Payne was president of both the Wisconsin Telephone Company and the Milwaukee Northern Railroad but is best known as vice-president of THE MILWAUKEE ELECTRIC RAILWAY & LIGHT CO. (TMER&L Co.). Starting in 1890 he assisted railroad tycoon Henry Villard in acquiring, consolidating, and electrifying all of Milwaukee’s horse-drawn streetcars for the North American Company of New Jersey.[1]
In 1896 Payne refused a promised one cent raise to workers; the ensuing strike and boycott were unsuccessful. This set the stage for continuing negative relations between TMER&L Co. and the city for many years to come.[2] In 1900 Payne oversaw rapid expansion of both streetcar and INTERURBAN service throughout the region and negotiated a 35-year municipal franchise/monopoly with the MILWAUKEE COMMON COUNCIL. Payne then served as U.S. Postmaster under President Teddy Roosevelt from 1902 until his death.[3]
Footnotes [+]
- ^ Clay McShane, Technology and Reform: Street Railways and the Growth of Milwaukee, 1887-1900 (Madison, WI: The State Historical Society of Wisconsin, 1974), 44-59, 96 (quote on 56). Payne also reorganized the streetcar company in bankruptcy in 1895-96, discharging most of the company’s debts, “North American Co. (The) Reorg. May 21, 1895,” Poor’s Manual, Misc. Corporations (1900), vol. 33.
- ^ “Notes on the Great Milwaukee Strike of 1896” (1977), Donald Mueller Papers, Small Manuscript Collection, Wisconsin Historical Society archives, Golda Meir Library, University of Wisconsin-Milwaukee.

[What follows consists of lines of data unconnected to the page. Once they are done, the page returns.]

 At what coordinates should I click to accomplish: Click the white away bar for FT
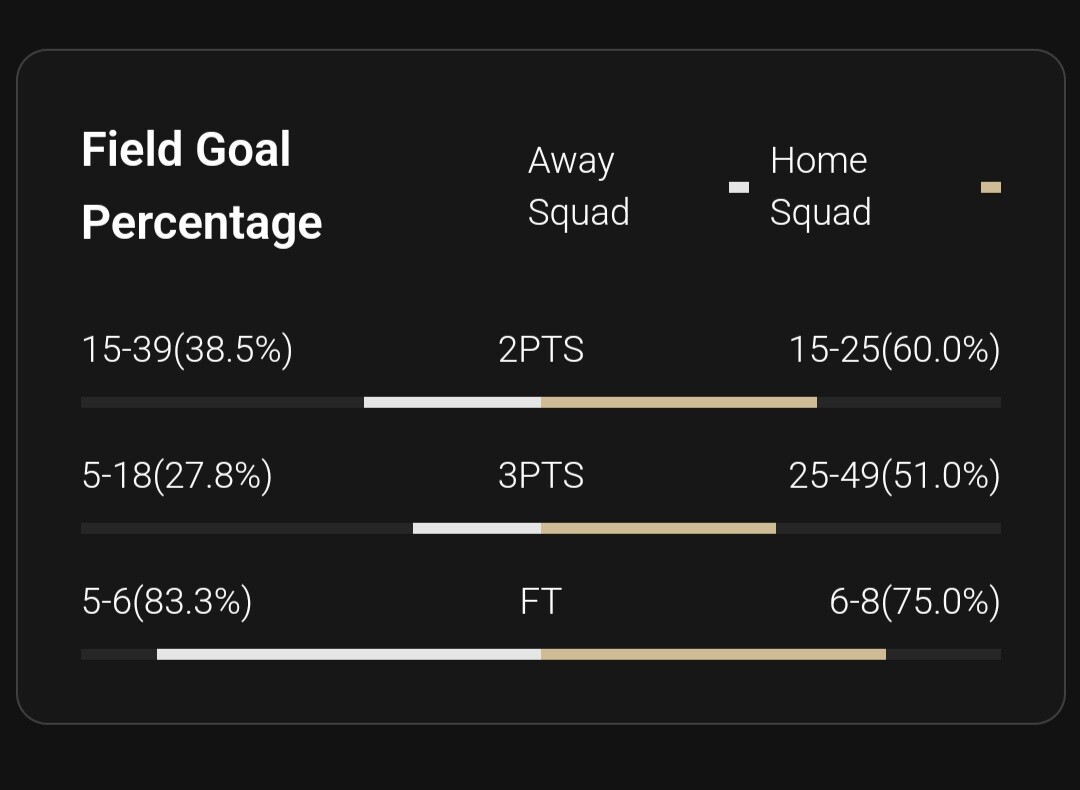point(349,654)
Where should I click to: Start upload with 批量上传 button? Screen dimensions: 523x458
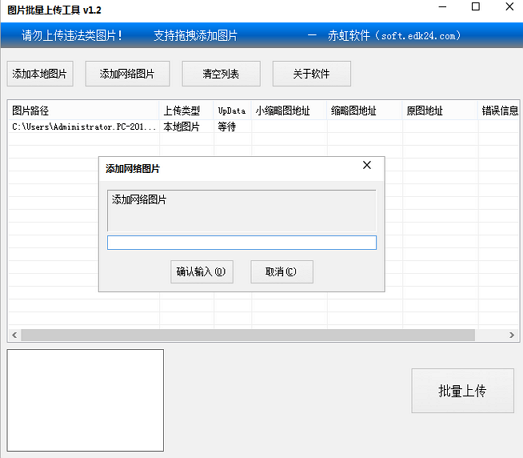point(462,390)
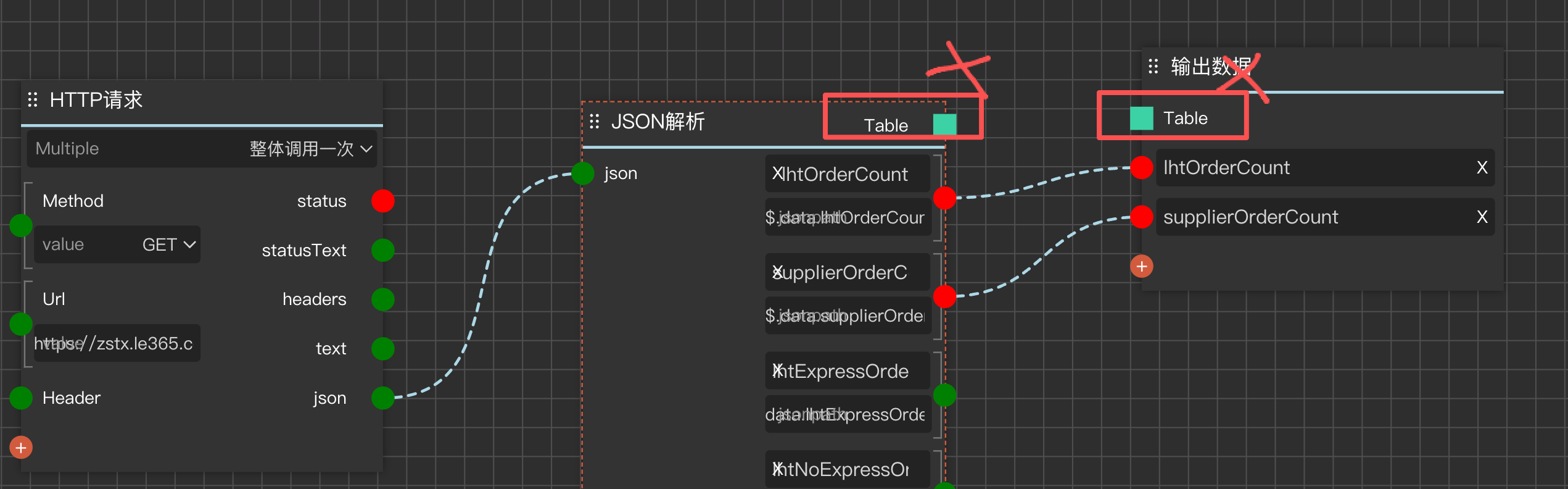
Task: Click the green Header input port
Action: tap(21, 398)
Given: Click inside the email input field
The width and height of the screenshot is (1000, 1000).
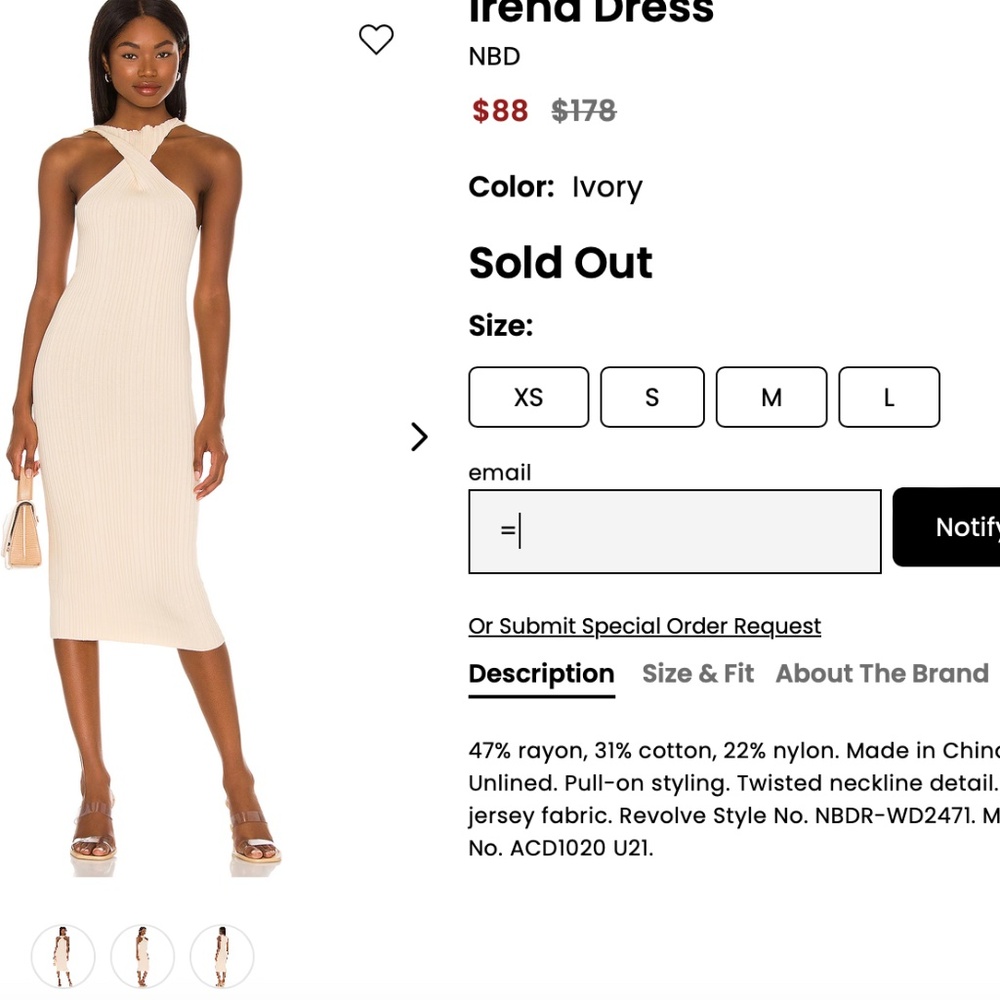Looking at the screenshot, I should [674, 530].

- ^ McShane, Technology and Reform, 45; see also generally William Ward Wight, Henry Clay Payne: A Life (Milwaukee: Burdick and Allen Publishers, 1907).
For Further Reading
Gurda, John. Path of a Pioneer: A Centennial History of the Wisconsin Electric Power Company. Milwaukee: Wisconsin Energy Corp., 1996.
McShane, Clay. Technology and Reform: Street Railways and the Growth of Milwaukee, 1887-1900. Madison, WI: The State Historical Society of Wisconsin, 1974.
Moore, Karen Woolley. “Missed Connections: The ‘Progressive’ Derailment of Public Transit in Metropolitan Milwaukee during the Electric Street Railway Era (1890-1960).” PhD diss., University of Wisconsin-Milwaukee, 2011.
Mueller, Donald Papers. Small Manuscript Collection. Wisconsin Historical Society archives, Golda Meir Library, University of Wisconsin-Milwaukee.